Par malheur, deux circonstances nuisent ici à cette faveur de l'opinion publique qui doit entourer le berceau d'une colonie. La baie de Nuevitas est justement redoutée pour la multitude prodigieuse de moustiques dont on y est assailli. En une minute le visage et les mains en sont tout couverts. Les défrichements et la culture font disparaître à la longue cet inconvénient. En second lieu, quand don Joaquin partit de la Havane pour aller prendre possession de sa charge, il emmena une commission qui devait, de concert avec lui, visiter les lieux et diriger les premiers pas de la colonie… Deux ou trois Français, anciens habitants de Saint- Domingue, faisaient partie de cette commission. Ils avaient exagéré d'avance les avantages de Nuevitas à quelques-uns de leurs compatriotes qui avaient dessein de s'y rendre.

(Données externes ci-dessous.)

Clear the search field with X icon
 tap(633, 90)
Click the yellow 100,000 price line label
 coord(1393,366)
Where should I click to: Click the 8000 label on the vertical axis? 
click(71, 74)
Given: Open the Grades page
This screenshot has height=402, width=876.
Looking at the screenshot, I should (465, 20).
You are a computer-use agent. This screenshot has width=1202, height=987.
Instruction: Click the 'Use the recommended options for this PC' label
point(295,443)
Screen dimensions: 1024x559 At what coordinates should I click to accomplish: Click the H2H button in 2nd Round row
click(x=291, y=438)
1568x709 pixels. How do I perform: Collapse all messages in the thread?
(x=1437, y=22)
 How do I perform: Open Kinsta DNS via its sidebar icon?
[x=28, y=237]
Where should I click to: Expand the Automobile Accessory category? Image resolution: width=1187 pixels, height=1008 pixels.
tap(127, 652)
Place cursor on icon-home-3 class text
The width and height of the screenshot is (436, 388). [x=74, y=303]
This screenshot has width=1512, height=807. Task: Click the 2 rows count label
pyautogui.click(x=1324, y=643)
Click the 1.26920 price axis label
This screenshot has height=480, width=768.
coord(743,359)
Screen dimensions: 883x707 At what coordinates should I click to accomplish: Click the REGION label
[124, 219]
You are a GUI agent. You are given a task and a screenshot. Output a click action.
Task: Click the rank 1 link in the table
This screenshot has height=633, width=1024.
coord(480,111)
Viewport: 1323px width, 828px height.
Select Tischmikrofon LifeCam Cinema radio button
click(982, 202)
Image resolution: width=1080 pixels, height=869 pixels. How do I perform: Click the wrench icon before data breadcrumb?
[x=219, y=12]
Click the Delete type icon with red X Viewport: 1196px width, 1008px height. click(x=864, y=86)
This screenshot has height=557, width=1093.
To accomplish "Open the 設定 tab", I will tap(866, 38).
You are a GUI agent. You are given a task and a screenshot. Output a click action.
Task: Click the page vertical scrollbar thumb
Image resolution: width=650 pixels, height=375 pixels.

Mais ces derniers n'ont pas été médiocrement étonnés d'apprendre que les commissaires français avaient jugé à propos de s'établir ailleurs. Sans doute on est maître de choisir ce qui convient le mieux; mais une pareille préférence, venant après l'exploration d'une contrée où d'avance on appelait des habitants, ne peut que les en écarter et faire naître des préventions défavorables.
Voici un effet de ces préventions. Un navire frété par le gouvernement, et qui, de la Louisiane menait à Nuevitas des colons , anciens sujets de l'Espagne, est obligé, par rapport à des corsaires insurgents qui étaient en vue, d'entrer dans le port de Matanzas. Les passagers n'ont pas plus tôt mis pied à terre, et nommé Nuevitas, qu'ils sont dégoûtés de s'y rendre, par les rapports qu'on leur fait, et presque tous se décident à fixer leurs pénates à Matanzas même*. »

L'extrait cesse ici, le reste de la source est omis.